*** Brano di testo ***
Patti pre-matrimoniali finalmente liberalizzati?

04 Agosto 2025

Con l’Ordinanza n. 20415/2025, la Corte di cassazione torna sul binomio autonomia contrattuale-famiglia, riconoscendo piena validità agli accordi economico-patrimoniali stipulati in bonis tra i coniugi, aventi ad oggetto reciproche concessioni di dare-avere, condizionati ad una futura ed eventuale crisi familiare.

Massima

Sono validi ed efficaci gli accordi stipulati tra i nubendi, o tra i coniugi, volti a regolamentare i rapporti patrimoniali interni, in caso di futura ed incerta crisi coniugale, per mezzo di reciproche ed eque concessioni, in quanto qualificabili come contratti atipici sottoposti a condizione sospensiva lecita. Nel caso di specie, la Suprema Corte ha riconosciuto la piena validità di una scrittura privata sottoscritta tra i coniugi, per mezzo della quale si prevedeva che, in caso di separazione, l’uno si obbligava al pagamento di una somma di denaro a beneficio dell’altro che, a sua volta, rinunciava, in suo favore, ad alcuni beni mobili.

Il caso

Parte attrice intestava il Tribunale di Mantova domandando l'accertamento della nullità, per contrarietà all'ordine pubblico e a norme imperative quali gli artt. 143,160 c.c., della scrittura privata stipulata, in costanza di matrimonio, con l'allora coniuge.

Il citato accordo regolava aspetti patrimoniali interni, nell'ipotesi di un'incerta e futura crisi coniugale e, in particolare, riconosceva il ruolo attivo della consorte nella formazione, e nel mantenimento, del benessere economico familiare e nel pagamento del mutuo per la ristrutturazione dell'immobile a lui intestato. I mutuali interessi delle parti, come sigillati nella scrittura privata contestata, si concretizzavano nella dichiarata previsione dell'insorgere automatico di un debito a carico del marito, nell'ipotesi di separazione personale, e di un'espressa rinuncia a determinati beni mobili da parte della moglie.

Il Giudice del primo grado respingeva la menzionata domanda ed accoglieva quanto richiesto dalla costituita coniuge in via riconvenzionale, condannando, contestualmente, il marito al pagamento della somma, a titolo di obbligazione restitutoria, indicata all'interno della stipulata scrittura privata.

L'adita Corte d'appello confermava la decisione del Tribunale, accertando la piena validità della scrittura privata e, quindi, degli accordi patrimoniali ivi contenuti.

Avverso la suddetta pronuncia, il coniuge soccombente proponeva ricorso per Cassazione affidato a due motivi.

La questione

Devono ritenersi validi gli accordi coniugali che regolamentano i rapporti patrimoniali interni in caso di crisi matrimoniale? Con la pronuncia in questione, la Suprema Corte ha davvero posto un termine all’annosa questione circa la validità, o meno, dei patti pre-matrimoniali all’interno dell’ordinamento italiano?

Le soluzioni giuridiche

L'ordinanza in analisi si sviluppa, nel suo percorso logico-contenutistico, partendo da una ricapitolazione giurisprudenziale della progressiva apertura che si è registrata, negli anni, nei confronti della “privatizzazione” della famiglia.
*** Elenco dei dati ***
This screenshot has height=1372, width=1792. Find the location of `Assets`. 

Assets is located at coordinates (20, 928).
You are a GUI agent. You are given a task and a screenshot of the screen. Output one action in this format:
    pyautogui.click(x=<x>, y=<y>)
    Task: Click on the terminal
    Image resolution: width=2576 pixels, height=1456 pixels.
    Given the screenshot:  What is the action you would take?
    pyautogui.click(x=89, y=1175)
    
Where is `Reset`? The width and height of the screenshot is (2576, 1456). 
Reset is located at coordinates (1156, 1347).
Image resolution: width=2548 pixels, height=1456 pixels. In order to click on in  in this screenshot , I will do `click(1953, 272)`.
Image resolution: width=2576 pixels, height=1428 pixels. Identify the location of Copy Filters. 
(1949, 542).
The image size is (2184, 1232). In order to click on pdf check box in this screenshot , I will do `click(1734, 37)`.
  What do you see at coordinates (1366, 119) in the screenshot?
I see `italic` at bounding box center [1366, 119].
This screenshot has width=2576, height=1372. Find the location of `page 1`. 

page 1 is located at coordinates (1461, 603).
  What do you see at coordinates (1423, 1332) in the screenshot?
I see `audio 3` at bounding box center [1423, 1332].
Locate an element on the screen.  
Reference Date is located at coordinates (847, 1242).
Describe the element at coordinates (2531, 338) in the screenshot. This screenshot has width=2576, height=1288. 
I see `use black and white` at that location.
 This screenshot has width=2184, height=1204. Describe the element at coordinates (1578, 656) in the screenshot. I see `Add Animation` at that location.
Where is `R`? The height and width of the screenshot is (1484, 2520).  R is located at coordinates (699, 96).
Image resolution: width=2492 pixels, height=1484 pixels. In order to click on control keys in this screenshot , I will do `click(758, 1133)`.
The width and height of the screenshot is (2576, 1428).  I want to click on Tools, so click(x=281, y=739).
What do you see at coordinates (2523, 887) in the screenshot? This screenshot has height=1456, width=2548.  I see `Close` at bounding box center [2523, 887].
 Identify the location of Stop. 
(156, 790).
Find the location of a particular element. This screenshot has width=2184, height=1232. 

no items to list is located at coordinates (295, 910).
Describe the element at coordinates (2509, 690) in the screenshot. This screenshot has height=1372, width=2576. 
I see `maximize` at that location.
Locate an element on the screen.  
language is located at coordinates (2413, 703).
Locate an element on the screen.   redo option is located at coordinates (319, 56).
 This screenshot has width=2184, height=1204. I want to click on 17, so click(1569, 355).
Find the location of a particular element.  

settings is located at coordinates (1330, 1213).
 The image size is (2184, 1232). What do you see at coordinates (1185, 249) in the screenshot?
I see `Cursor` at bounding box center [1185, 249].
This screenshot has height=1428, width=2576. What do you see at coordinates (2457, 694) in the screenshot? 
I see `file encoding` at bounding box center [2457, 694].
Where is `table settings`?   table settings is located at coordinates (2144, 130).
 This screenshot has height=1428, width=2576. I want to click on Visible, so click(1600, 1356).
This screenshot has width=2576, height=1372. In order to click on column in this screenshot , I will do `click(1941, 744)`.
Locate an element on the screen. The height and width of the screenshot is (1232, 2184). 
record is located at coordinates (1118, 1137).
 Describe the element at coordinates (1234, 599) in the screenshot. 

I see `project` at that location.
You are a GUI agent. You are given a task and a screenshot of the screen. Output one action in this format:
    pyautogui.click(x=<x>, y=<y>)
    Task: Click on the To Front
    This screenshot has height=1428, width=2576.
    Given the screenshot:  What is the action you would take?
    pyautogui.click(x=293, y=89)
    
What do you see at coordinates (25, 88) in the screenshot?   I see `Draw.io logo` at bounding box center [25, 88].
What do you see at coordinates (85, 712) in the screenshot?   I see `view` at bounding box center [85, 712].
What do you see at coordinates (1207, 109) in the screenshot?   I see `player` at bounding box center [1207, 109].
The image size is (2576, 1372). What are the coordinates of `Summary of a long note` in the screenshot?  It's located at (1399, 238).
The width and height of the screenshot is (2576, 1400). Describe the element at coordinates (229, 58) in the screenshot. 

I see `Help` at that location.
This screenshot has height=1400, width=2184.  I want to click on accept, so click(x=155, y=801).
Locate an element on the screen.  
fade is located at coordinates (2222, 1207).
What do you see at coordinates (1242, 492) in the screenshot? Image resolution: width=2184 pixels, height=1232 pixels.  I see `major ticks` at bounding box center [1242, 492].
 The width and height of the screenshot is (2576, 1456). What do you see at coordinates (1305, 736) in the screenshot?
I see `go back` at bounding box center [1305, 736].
***
Istruzioni del compito:
Copia fedelmente il passo del testo sui patti pre-matrimoniali che comincia con "Con l’Ordinanza n." e prosegue fino a "eventuale crisi familiare.".

Risultato corretto:
Con l’Ordinanza n. 20415/2025, la Corte di cassazione torna sul binomio autonomia contrattuale-famiglia, riconoscendo piena validità agli accordi economico-patrimoniali stipulati in bonis tra i coniugi, aventi ad oggetto reciproche concessioni di dare-avere, condizionati ad una futura ed eventuale crisi familiare.